30 per cent income rise for average Singaporeans over next 10 years

19 Jul 2010

Date: 19 July 2010

Parliamentary Question for Oral Answer converted to Written Answer by Mdm Ho Geok Choo:

To ask the Minister for Finance whether he will elaborate on his recent statement of a Singapore being an economy with top quality skills that will raise incomes for average Singaporeans by 30% in the next 10 years, from a median wage of $2,400 to $3,100.

Reply by Finance Minister Tharman Shanmugaratnam:

1. The recent statement that Singapore should work towards an increase in the median wage by 30% in real terms over the next 10 years, reflects the goal of growing productivity by about the same quantum over the period.

2. A sustained and broad-based rise in wages can only be achieved if we grow overall productivity. The Government had adopted the goal of growing productivity by 2 to 3 % per year over the next decade, or about 30% cumulatively, following the recommendations of the Economic Strategies Committee.

3. As discussed in Parliament during the Budget debate, 2 to 3% productivity growth is more than double the 1% growth Singapore achieved in the last 10 years, and is also a major challenge for any economy at our level of development. It can only be achieved through the concerted efforts of employers, workers and Government - to upgrade skills and re-design jobs, seek new opportunities for companies to grow, and restructure the economy.  The Government's strong support for this shift in the economy was set out in the Budget.

4. By working towards a significant increase in the median wage, ie for the 50th percentile, we are focusing on a broad-based increase in incomes and standards of living of Singaporeans - not just those in the higher income brackets. This is also why the measures we are undertaking to raise skills and productivity are targeted at every segment of the workforce.

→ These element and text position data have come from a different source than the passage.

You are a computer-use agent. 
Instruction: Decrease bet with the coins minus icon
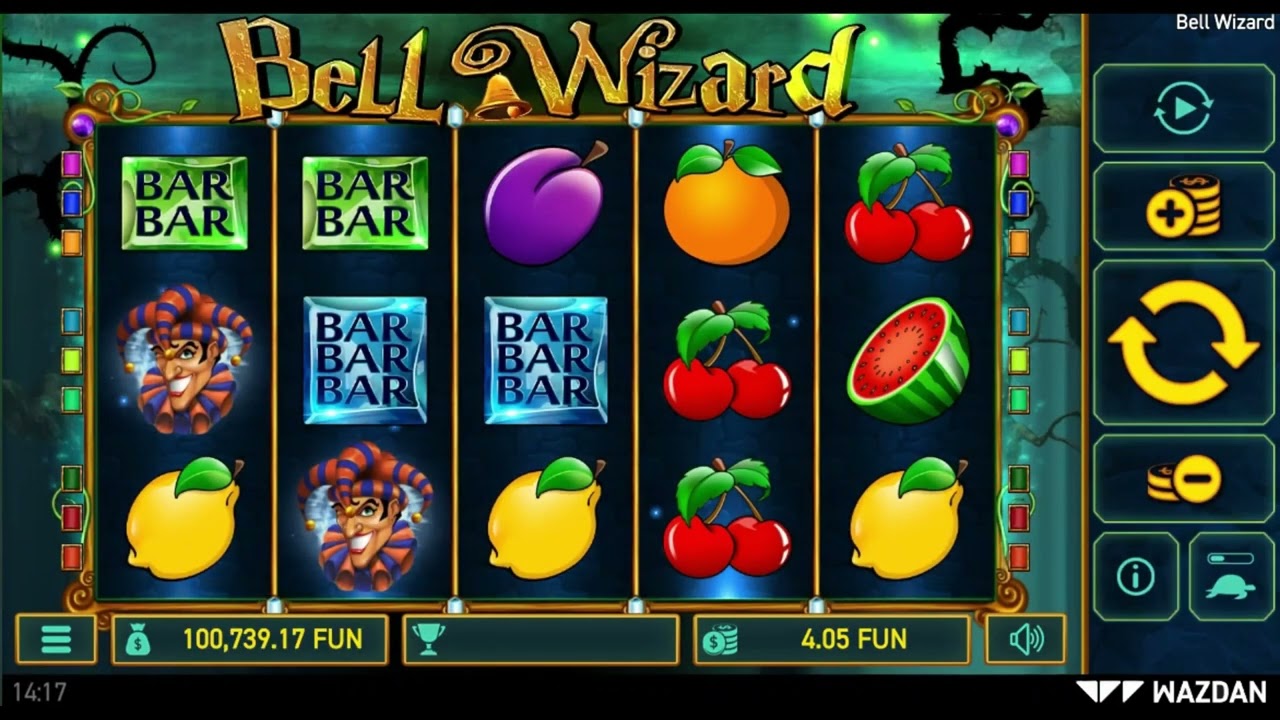[x=1184, y=479]
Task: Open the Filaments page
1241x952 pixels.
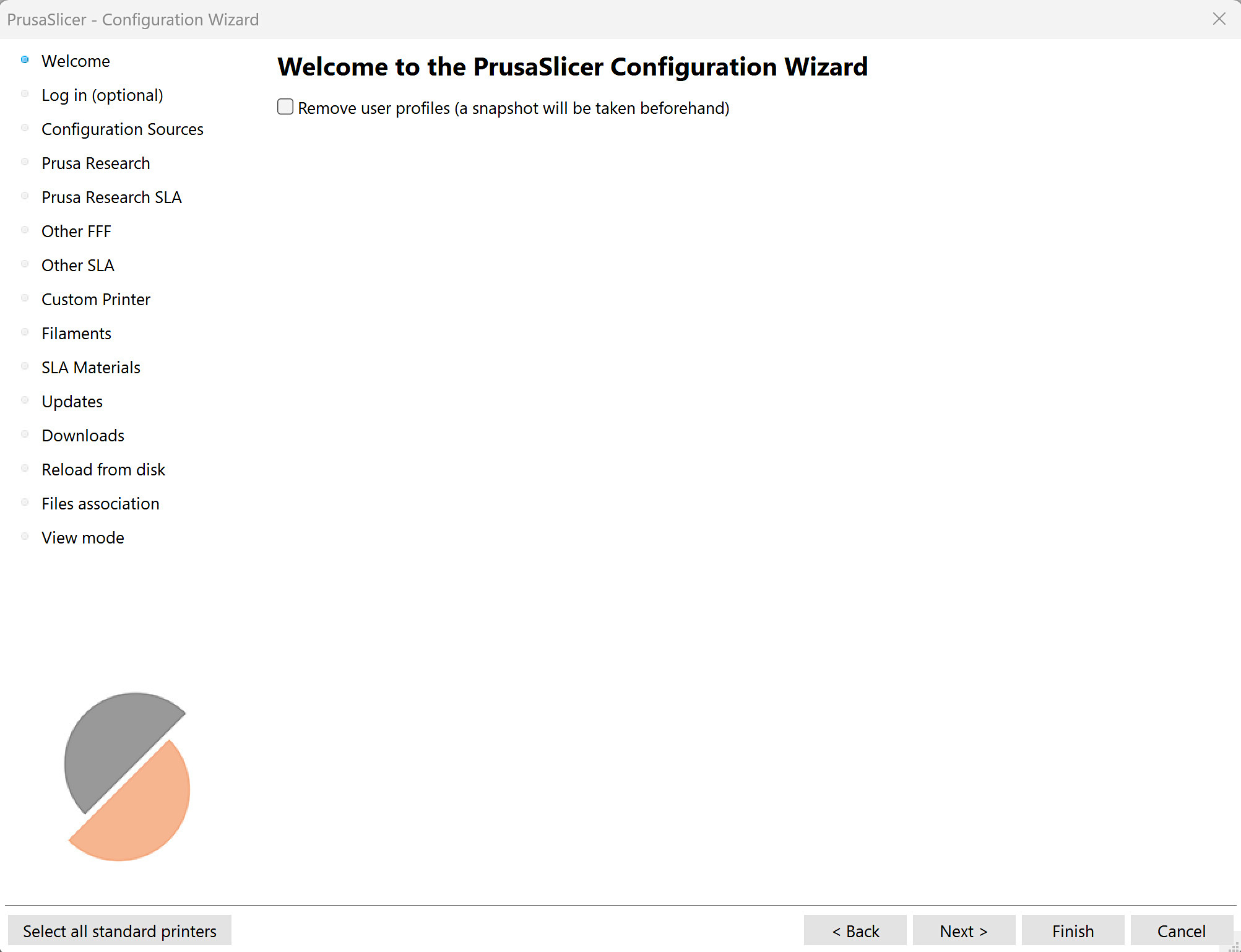Action: [76, 334]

5. The median wage in 2009 was $2,420 per month. Achieving 30% growth in wages discounted for inflation, will take this to about $3,100 in 10 years. Including inflation, assumed at 2% per year, the median wage in nominal terms would reach about $3,800.

6. This will imply significantly higher growth of median wages compared to the last decade. The median wage grew by 1.4% per year in real terms over the last 10 years (1999 to 2009), or by a cumulative 15% over the period (discounted for inflation).